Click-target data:
====================

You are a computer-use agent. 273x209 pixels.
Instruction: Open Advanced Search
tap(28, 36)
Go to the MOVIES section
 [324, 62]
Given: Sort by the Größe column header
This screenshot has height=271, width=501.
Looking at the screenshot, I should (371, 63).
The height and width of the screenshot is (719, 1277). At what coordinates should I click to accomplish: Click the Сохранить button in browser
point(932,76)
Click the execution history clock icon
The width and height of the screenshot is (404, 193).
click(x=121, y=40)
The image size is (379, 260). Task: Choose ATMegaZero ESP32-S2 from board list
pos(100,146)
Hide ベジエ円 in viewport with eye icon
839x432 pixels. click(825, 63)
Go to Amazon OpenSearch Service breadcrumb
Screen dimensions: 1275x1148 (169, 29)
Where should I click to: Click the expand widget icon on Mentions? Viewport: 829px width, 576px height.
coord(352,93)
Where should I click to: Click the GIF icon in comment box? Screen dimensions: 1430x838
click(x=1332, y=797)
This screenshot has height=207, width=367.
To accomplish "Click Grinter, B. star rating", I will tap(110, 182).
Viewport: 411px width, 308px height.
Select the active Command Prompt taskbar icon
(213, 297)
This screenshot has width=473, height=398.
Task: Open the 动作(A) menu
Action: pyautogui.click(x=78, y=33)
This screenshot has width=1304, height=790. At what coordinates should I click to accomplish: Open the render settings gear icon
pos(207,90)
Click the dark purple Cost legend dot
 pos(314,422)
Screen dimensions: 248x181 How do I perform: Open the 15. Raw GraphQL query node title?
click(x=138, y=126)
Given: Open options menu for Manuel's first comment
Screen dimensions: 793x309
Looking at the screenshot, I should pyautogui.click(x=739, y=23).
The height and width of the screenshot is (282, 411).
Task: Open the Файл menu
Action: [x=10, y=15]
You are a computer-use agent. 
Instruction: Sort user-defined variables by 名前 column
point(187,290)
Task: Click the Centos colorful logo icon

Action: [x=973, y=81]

====================

● Required work
Return the lines above exactly as they appear, starting at the line that contains "Go to Amazon OpenSearch Service breadcrumb" and ending at the line that contains "will tap(110, 182).".

● Solution to this problem
Go to Amazon OpenSearch Service breadcrumb
Screen dimensions: 1275x1148 (169, 29)
Where should I click to: Click the expand widget icon on Mentions? Viewport: 829px width, 576px height.
coord(352,93)
Where should I click to: Click the GIF icon in comment box? Screen dimensions: 1430x838
click(x=1332, y=797)
This screenshot has height=207, width=367.
To accomplish "Click Grinter, B. star rating", I will tap(110, 182).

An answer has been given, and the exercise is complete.